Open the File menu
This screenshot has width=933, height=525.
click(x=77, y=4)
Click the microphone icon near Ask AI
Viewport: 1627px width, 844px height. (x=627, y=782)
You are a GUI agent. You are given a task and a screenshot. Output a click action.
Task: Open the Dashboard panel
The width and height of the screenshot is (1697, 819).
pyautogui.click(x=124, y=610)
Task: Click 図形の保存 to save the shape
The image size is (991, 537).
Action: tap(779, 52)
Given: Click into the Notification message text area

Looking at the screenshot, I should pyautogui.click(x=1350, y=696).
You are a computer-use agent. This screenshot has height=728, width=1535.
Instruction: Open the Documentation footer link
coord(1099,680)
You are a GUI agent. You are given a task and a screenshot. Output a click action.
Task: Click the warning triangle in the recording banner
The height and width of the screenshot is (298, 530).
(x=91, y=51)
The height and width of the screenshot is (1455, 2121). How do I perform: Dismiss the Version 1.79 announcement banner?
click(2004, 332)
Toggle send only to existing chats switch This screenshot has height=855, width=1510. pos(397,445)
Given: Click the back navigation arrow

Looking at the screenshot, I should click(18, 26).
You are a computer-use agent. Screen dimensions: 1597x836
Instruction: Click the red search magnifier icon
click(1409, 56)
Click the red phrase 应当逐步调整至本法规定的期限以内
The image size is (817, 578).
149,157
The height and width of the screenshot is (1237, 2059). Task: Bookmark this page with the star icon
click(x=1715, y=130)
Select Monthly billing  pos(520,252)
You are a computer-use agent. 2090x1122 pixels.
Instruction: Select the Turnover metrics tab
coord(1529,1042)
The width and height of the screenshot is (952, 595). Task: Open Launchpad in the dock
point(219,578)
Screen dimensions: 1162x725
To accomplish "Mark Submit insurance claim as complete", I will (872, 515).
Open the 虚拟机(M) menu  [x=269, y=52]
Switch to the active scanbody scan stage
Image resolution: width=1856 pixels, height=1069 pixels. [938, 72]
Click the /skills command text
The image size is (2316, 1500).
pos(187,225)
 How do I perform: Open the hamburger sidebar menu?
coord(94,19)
********
_Exercise prompt_. List the lines of the entries that include "agent".

_Task output_.
You are a GUI agent. You are given a task and a screenshot. Output a click action.
You are a computer-use agent. This screenshot has height=728, width=1535.
You are a GUI agent. You are given a task and a screenshot. Output a click action.
You are a computer-use agent. Screen dimensions: 1597x836
You are a computer-use agent. 2090x1122 pixels.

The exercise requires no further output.